Option 2: Flexible Muzzle break and ACOG. The CAMRS is a Designated Marksman Rifle, which means it’s technically designed for longer ranges. Buck’s CAMRS does very well in this role. If you are comfortable with ACOG in mid-fairly close this is the right setup for you. The skeleton key can be used for point blank range.


MK1 9mm Buck only has one sidearm, a Browning Hi-Power, which is called the MK1 9mm in game. It is a good all around pistol, and is a good fall back weapon if the enemy is too far away for you to switch to your skeleton key.

Option 1: Sneaky Suppress the pistol and use it mostly to take out cameras or kill unsuspecting enemies.

Option 2: fall back Muzzle break. This keeps the recoil low and very easy to manage.


Skeleton Key The skeleton key is probably one of the most versatile gadgets in the game. It is essentially sledge hammer on steroids. To create a vaultable hole, simply aim at chest height (without ADS), and fire once, from a distance of a few metres. This makes a hole about the size of an impact grenade. The skeleton key is also useful for opening floors and ceilings. You can open a hole above or below common spots for people to hide and either shoot them or drop frags down. Remember, the metal frames almost always run north-south.

Personal Tips:

-My personal loadout CAMRS with ACOG and muzzle break MK1 9mm with muzzle break and laser (laser helps when you draw it in a panic). Frags This allows me to play almost any range, and do whatever my team needs me to do.

-When playing Buck, try to always get above or below the objective.

-The CAMRS is a very strong, accurate rifle. Buck is very good at protecting Thermite from afar, if you don’t have a Glaz or Blackbeard.
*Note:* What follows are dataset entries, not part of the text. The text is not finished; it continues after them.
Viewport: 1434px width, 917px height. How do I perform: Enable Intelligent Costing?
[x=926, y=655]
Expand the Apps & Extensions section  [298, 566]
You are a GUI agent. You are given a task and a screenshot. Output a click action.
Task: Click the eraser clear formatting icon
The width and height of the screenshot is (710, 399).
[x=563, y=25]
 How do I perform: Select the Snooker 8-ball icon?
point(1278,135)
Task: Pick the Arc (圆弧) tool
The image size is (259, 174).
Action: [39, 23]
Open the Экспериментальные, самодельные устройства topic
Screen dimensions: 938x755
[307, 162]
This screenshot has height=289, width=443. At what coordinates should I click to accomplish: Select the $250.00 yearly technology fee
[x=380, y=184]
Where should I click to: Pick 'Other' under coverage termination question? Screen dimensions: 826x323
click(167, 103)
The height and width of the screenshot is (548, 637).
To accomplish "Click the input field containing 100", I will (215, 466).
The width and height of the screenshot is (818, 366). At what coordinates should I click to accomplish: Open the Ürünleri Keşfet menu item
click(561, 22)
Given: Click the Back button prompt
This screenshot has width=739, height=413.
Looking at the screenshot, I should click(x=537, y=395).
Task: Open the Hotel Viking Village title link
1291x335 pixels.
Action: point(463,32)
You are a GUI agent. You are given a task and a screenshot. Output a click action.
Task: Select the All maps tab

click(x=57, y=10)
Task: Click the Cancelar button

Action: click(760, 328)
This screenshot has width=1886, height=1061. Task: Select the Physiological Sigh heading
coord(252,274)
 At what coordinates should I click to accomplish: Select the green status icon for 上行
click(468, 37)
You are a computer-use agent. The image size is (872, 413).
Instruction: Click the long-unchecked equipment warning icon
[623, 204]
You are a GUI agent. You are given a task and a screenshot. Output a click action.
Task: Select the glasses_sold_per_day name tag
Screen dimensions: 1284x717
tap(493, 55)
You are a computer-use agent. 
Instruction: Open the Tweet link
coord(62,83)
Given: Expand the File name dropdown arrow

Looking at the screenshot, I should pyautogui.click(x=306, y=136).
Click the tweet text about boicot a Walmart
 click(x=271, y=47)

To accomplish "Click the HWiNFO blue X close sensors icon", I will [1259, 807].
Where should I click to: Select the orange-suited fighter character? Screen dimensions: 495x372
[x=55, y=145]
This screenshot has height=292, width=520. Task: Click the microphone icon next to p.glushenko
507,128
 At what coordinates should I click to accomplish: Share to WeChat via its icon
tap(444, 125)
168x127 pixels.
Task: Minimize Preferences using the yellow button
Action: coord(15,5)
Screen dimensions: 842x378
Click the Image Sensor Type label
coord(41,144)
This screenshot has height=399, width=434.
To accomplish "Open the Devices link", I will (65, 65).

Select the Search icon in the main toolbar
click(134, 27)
-Buck’s frags can sometimes be used as an alternative to Thatcher or Twitch. Throw one through a drone hole next to the reinforced wall, and it will take out any jammers or batteries.

-Use what you prefer! I personally like the CAMRS more, but I suggest you use different attachments to figure out what you like to use! If you just want to try Buck, I suggest my class though.

Rainbow Six Siege Caveira Guide By: Toch_Lighte


Caveira is a difficult operator, both to play as and against. She can suddenly appear and decimate an entire team – or she can be droned out and mowed down as she tries to change positions. She could pop up here and there, constantly keeping the attackers on edge and forcing them to hunt her down, or she could lie in wait for the perfect opportunity to flank them. The way I play Caveira mostly relies on hiding and ambushing, so that’s what I’ll primarily be covering in this guide, however many of these tips can be applied to any way she can be played. Note that this is more of a tips & tricks album than a real guide, but I try to cover everything I can think of.

  • Map knowledge is essential. If you don’t have knowledge of the map, know where all the stairs and hatches are, and know how to flank, then you’re at an extreme disadvantage. I would personally suggest not buying Caveira until you’re very familiar with all of the maps currently in the game.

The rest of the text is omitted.